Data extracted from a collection

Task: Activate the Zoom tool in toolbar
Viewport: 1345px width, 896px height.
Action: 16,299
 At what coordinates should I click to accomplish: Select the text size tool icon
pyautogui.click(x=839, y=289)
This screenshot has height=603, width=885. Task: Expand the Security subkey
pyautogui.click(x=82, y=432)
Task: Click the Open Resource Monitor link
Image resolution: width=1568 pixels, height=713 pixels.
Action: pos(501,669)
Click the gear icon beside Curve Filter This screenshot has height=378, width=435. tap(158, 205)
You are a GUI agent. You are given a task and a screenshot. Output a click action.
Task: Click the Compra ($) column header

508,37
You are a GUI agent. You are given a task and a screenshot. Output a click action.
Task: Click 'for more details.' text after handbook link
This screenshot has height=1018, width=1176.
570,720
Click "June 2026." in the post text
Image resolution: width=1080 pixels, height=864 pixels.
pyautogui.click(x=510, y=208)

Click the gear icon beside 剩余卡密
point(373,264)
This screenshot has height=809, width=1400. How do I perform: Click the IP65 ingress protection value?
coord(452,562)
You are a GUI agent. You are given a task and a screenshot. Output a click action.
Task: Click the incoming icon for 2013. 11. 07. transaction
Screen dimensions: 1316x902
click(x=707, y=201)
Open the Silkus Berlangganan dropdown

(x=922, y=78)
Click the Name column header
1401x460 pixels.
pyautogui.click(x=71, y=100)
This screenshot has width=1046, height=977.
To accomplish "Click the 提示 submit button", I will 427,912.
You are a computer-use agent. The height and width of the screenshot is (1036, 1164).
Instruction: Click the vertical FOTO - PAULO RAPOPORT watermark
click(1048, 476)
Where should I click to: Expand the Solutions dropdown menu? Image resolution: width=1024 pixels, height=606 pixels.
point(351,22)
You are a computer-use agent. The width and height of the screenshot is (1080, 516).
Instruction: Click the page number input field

• [Assigned task]: In how many lines above does the word "computer" appear? Answer with only the number.

• [Response]: 2